Uma das causas dessa cena é a falta de silos onde os agricultores possam armazenar a colheita. Para estocar a produção adequadamente, o Brasil necessitaria de uma capacidade adicional de estocagem de até 42 milhões de toneladas — quase 60% desse déficit se concentra no Centro-Oeste.
“Por falta de armazéns, hoje a produção brasileira fica guardada na carroceria dos caminhões, na estrada”, diz Anastácio Fernandes Filho, presidente da Kepler Weber. “Isso aumenta o desperdício, e é péssimo para o país.”
Garantir as condições necessárias ao crescimento do agronegócio ajudará também a sustentar a diversificação dos negócios no Centro-Oeste. Estimativas do Itaú Unibanco mostram que nos próximos anos a região deve atrair 115 bilhões de reais de investimentos em setores como saúde, varejo e indústria automotiva.
No início do ano, a rede Lojas Avenida recebeu 250 milhões de reais do fundo Kinea, mantido pelo Itaú, em troca de uma participação de 25% no negócio. A empresa, fundada no fim da década de 70, hoje tem mais de 100 lojas — mais da metade delas em municípios de Mato Grosso, Mato Grosso do Sul e Goiás.
“Cerca de 10 milhões de pessoas vivem no eixo Goiânia, Anápolis e Brasília”, diz Agnelo Queiroz, governador do Distrito Federal.

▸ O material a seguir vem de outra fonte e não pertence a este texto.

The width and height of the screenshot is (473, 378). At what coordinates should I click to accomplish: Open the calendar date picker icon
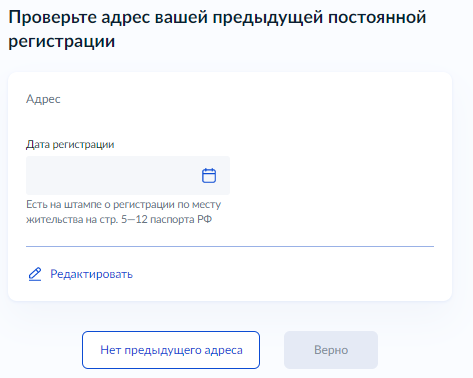click(209, 175)
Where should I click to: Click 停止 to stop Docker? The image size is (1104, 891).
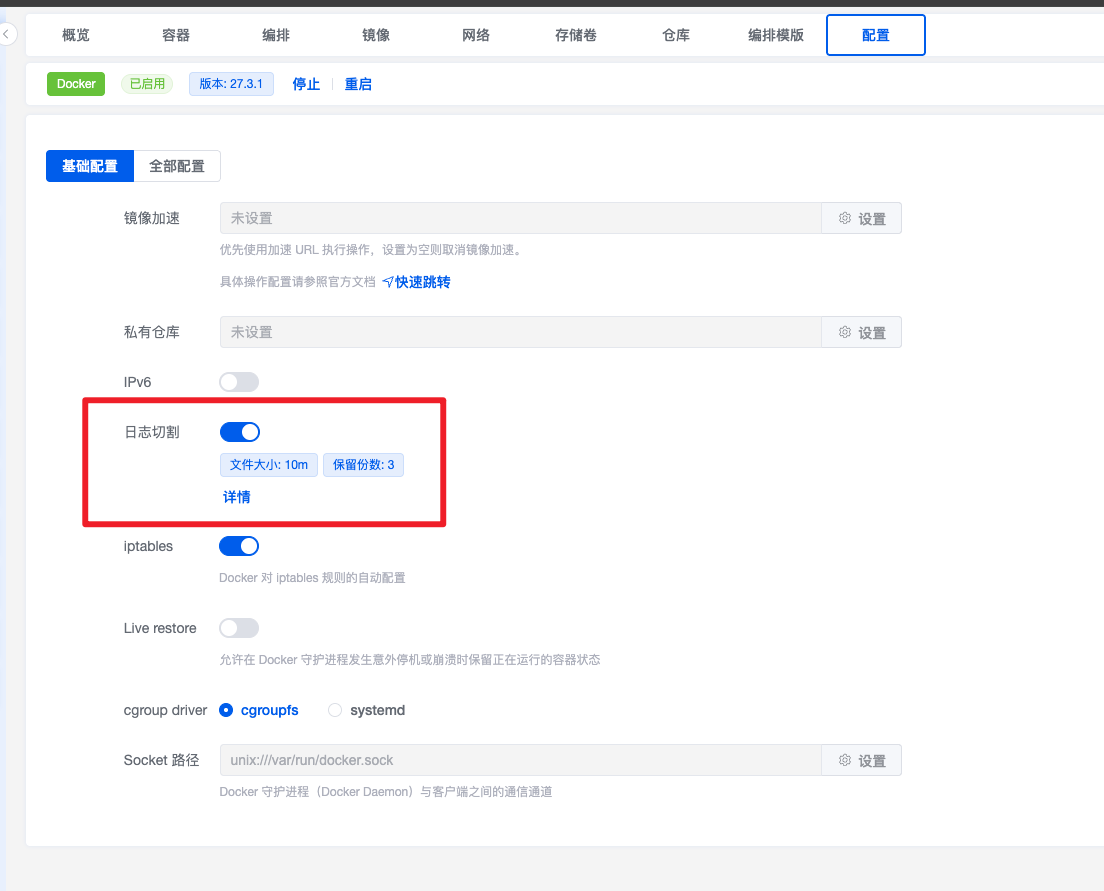(x=306, y=84)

Perillo vai além: “Até 2022, a população vai dobrar, e a região se consolidará como o segundo maior mercado consumidor brasileiro, atrás apenas do eixo Rio-São Paulo”. E também há polos industriais florescendo.
A Hyundai Caoa, por exemplo, investiu 1,8 bilhão de reais desde 2007 em sua operação de montagem de veículos em Anápolis, no interior goiano. Até o fim do ano, a empresa pretende inaugurar um centro de pesquisas para desenvolver motores mais econômicos. A riqueza do campo já se multiplica para os outros setores.